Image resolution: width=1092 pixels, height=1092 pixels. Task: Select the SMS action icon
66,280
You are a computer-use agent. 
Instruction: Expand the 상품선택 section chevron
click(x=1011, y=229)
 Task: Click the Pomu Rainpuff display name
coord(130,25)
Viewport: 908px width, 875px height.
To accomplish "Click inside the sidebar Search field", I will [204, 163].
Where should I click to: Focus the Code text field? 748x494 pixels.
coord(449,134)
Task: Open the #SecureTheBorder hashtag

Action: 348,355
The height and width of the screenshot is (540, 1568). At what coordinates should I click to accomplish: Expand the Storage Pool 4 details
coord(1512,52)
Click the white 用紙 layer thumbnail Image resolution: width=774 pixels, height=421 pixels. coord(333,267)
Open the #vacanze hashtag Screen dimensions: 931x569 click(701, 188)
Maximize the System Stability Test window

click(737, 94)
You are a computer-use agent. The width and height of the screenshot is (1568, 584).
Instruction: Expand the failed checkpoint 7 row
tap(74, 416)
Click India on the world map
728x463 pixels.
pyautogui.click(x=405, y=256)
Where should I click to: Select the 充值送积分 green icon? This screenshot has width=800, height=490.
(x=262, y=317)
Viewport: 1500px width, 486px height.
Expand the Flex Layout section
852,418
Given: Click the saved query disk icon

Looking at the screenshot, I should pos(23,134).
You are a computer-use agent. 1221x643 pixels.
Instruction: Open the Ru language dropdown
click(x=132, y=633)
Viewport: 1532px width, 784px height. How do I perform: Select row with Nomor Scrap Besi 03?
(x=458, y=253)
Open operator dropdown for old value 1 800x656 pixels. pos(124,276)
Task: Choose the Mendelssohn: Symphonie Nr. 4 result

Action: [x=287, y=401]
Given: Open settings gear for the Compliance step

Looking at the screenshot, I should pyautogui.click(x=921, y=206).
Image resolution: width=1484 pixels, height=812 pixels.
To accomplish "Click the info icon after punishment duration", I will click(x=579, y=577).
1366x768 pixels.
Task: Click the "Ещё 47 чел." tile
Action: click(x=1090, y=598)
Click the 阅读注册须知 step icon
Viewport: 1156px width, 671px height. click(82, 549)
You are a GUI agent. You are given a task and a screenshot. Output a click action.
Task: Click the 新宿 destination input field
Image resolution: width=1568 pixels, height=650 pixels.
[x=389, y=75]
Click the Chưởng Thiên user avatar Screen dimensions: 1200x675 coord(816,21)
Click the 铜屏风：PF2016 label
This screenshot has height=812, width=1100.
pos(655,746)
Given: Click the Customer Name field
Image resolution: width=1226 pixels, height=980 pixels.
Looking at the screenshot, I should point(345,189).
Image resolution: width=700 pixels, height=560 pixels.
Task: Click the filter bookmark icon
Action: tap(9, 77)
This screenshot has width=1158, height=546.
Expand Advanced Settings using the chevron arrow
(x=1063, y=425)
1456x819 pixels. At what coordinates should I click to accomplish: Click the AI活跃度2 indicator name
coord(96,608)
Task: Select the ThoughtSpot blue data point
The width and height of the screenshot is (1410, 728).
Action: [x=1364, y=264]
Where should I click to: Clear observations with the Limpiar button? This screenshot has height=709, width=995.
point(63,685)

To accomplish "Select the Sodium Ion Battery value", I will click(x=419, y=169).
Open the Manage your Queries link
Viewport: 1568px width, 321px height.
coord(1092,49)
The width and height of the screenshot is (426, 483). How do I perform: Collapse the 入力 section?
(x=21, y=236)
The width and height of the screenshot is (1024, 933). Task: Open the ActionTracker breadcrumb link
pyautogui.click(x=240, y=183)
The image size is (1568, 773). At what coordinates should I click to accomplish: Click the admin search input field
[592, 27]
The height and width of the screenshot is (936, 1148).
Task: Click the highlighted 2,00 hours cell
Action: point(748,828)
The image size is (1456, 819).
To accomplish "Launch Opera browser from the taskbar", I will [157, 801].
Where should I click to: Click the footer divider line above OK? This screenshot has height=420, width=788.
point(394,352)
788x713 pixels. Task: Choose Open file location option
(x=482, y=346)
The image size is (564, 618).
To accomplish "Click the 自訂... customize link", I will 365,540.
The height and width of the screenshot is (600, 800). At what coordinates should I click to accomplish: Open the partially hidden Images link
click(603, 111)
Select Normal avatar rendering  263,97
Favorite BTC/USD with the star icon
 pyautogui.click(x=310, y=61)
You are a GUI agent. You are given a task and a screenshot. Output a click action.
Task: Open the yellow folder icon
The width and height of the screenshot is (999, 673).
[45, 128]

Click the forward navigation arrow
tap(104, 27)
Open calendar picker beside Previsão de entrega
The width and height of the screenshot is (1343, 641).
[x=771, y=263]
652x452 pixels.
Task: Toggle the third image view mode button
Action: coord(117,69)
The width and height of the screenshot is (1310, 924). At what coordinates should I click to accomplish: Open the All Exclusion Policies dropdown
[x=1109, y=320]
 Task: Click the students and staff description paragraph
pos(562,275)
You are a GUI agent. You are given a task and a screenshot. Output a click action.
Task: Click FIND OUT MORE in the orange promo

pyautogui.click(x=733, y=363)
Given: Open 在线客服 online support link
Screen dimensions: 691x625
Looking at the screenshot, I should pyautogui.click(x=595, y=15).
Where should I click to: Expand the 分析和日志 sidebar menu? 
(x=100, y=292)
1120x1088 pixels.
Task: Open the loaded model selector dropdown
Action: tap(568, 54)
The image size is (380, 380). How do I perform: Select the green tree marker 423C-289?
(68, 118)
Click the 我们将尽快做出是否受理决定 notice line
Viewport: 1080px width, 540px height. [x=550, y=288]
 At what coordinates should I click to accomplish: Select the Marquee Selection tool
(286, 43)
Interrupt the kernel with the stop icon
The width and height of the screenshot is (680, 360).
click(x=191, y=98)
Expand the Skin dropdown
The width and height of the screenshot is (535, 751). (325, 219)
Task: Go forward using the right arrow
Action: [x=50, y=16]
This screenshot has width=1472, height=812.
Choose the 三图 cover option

◆ Work to complete
Faithfully reproduce all of the records, character for character.

◆ Task output
Image resolution: width=1092 pixels, height=1092 pixels. Task: Select the SMS action icon
66,280
You are a computer-use agent. 
Instruction: Expand the 상품선택 section chevron
click(x=1011, y=229)
 Task: Click the Pomu Rainpuff display name
coord(130,25)
Viewport: 908px width, 875px height.
To accomplish "Click inside the sidebar Search field", I will [204, 163].
Where should I click to: Focus the Code text field? 748x494 pixels.
coord(449,134)
Task: Open the #SecureTheBorder hashtag

Action: 348,355
The height and width of the screenshot is (540, 1568). At what coordinates should I click to accomplish: Expand the Storage Pool 4 details
coord(1512,52)
Click the white 用紙 layer thumbnail Image resolution: width=774 pixels, height=421 pixels. coord(333,267)
Open the #vacanze hashtag Screen dimensions: 931x569 click(701, 188)
Maximize the System Stability Test window

click(737, 94)
You are a computer-use agent. The width and height of the screenshot is (1568, 584).
Instruction: Expand the failed checkpoint 7 row
tap(74, 416)
Click India on the world map
728x463 pixels.
pyautogui.click(x=405, y=256)
Where should I click to: Select the 充值送积分 green icon? This screenshot has width=800, height=490.
(x=262, y=317)
Viewport: 1500px width, 486px height.
Expand the Flex Layout section
852,418
Given: Click the saved query disk icon

Looking at the screenshot, I should pos(23,134).
You are a computer-use agent. 1221x643 pixels.
Instruction: Open the Ru language dropdown
click(x=132, y=633)
Viewport: 1532px width, 784px height. How do I perform: Select row with Nomor Scrap Besi 03?
(x=458, y=253)
Open operator dropdown for old value 1 800x656 pixels. pos(124,276)
Task: Choose the Mendelssohn: Symphonie Nr. 4 result

Action: [x=287, y=401]
Given: Open settings gear for the Compliance step

Looking at the screenshot, I should pyautogui.click(x=921, y=206).
Image resolution: width=1484 pixels, height=812 pixels.
To accomplish "Click the info icon after punishment duration", I will click(x=579, y=577).
1366x768 pixels.
Task: Click the "Ещё 47 чел." tile
Action: click(x=1090, y=598)
Click the 阅读注册须知 step icon
Viewport: 1156px width, 671px height. click(82, 549)
You are a GUI agent. You are given a task and a screenshot. Output a click action.
Task: Click the 新宿 destination input field
Image resolution: width=1568 pixels, height=650 pixels.
[x=389, y=75]
Click the Chưởng Thiên user avatar Screen dimensions: 1200x675 coord(816,21)
Click the 铜屏风：PF2016 label
This screenshot has height=812, width=1100.
pos(655,746)
Given: Click the Customer Name field
Image resolution: width=1226 pixels, height=980 pixels.
Looking at the screenshot, I should point(345,189).
Image resolution: width=700 pixels, height=560 pixels.
Task: Click the filter bookmark icon
Action: tap(9, 77)
This screenshot has width=1158, height=546.
Expand Advanced Settings using the chevron arrow
(x=1063, y=425)
1456x819 pixels. At what coordinates should I click to accomplish: Click the AI活跃度2 indicator name
coord(96,608)
Task: Select the ThoughtSpot blue data point
The width and height of the screenshot is (1410, 728).
Action: [x=1364, y=264]
Where should I click to: Clear observations with the Limpiar button? This screenshot has height=709, width=995.
point(63,685)

To accomplish "Select the Sodium Ion Battery value", I will click(x=419, y=169).
Open the Manage your Queries link
Viewport: 1568px width, 321px height.
coord(1092,49)
The width and height of the screenshot is (426, 483). How do I perform: Collapse the 入力 section?
(x=21, y=236)
The width and height of the screenshot is (1024, 933). Task: Open the ActionTracker breadcrumb link
pyautogui.click(x=240, y=183)
The image size is (1568, 773). At what coordinates should I click to accomplish: Click the admin search input field
[592, 27]
The height and width of the screenshot is (936, 1148).
Task: Click the highlighted 2,00 hours cell
Action: point(748,828)
The image size is (1456, 819).
To accomplish "Launch Opera browser from the taskbar", I will [157, 801].
Where should I click to: Click the footer divider line above OK? This screenshot has height=420, width=788.
point(394,352)
788x713 pixels. Task: Choose Open file location option
(x=482, y=346)
The image size is (564, 618).
To accomplish "Click the 自訂... customize link", I will 365,540.
The height and width of the screenshot is (600, 800). At what coordinates should I click to accomplish: Open the partially hidden Images link
click(603, 111)
Select Normal avatar rendering  263,97
Favorite BTC/USD with the star icon
 pyautogui.click(x=310, y=61)
You are a GUI agent. You are given a task and a screenshot. Output a click action.
Task: Open the yellow folder icon
The width and height of the screenshot is (999, 673).
[45, 128]

Click the forward navigation arrow
tap(104, 27)
Open calendar picker beside Previsão de entrega
The width and height of the screenshot is (1343, 641).
[x=771, y=263]
652x452 pixels.
Task: Toggle the third image view mode button
Action: coord(117,69)
The width and height of the screenshot is (1310, 924). At what coordinates should I click to accomplish: Open the All Exclusion Policies dropdown
[x=1109, y=320]
 Task: Click the students and staff description paragraph
pos(562,275)
You are a GUI agent. You are given a task and a screenshot. Output a click action.
Task: Click FIND OUT MORE in the orange promo

pyautogui.click(x=733, y=363)
Given: Open 在线客服 online support link
Screen dimensions: 691x625
Looking at the screenshot, I should pyautogui.click(x=595, y=15).
Where should I click to: Expand the 分析和日志 sidebar menu? 
(x=100, y=292)
1120x1088 pixels.
Task: Open the loaded model selector dropdown
Action: tap(568, 54)
The image size is (380, 380). How do I perform: Select the green tree marker 423C-289?
(68, 118)
Click the 我们将尽快做出是否受理决定 notice line
Viewport: 1080px width, 540px height. [x=550, y=288]
 At what coordinates should I click to accomplish: Select the Marquee Selection tool
(286, 43)
Interrupt the kernel with the stop icon
The width and height of the screenshot is (680, 360).
click(x=191, y=98)
Expand the Skin dropdown
The width and height of the screenshot is (535, 751). (325, 219)
Task: Go forward using the right arrow
Action: [x=50, y=16]
This screenshot has width=1472, height=812.
Choose the 三图 cover option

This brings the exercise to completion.